BEGIN Listed records

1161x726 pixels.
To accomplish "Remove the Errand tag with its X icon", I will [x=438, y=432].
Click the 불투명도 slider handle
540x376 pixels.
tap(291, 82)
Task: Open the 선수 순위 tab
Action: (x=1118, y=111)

END Listed records

## Task instructions
Rewrite the material above with "accomplish" changed to "complete" and everything else left as it is.

## Solution for this problem
1161x726 pixels.
To complete "Remove the Errand tag with its X icon", I will [x=438, y=432].
Click the 불투명도 slider handle
540x376 pixels.
tap(291, 82)
Task: Open the 선수 순위 tab
Action: (x=1118, y=111)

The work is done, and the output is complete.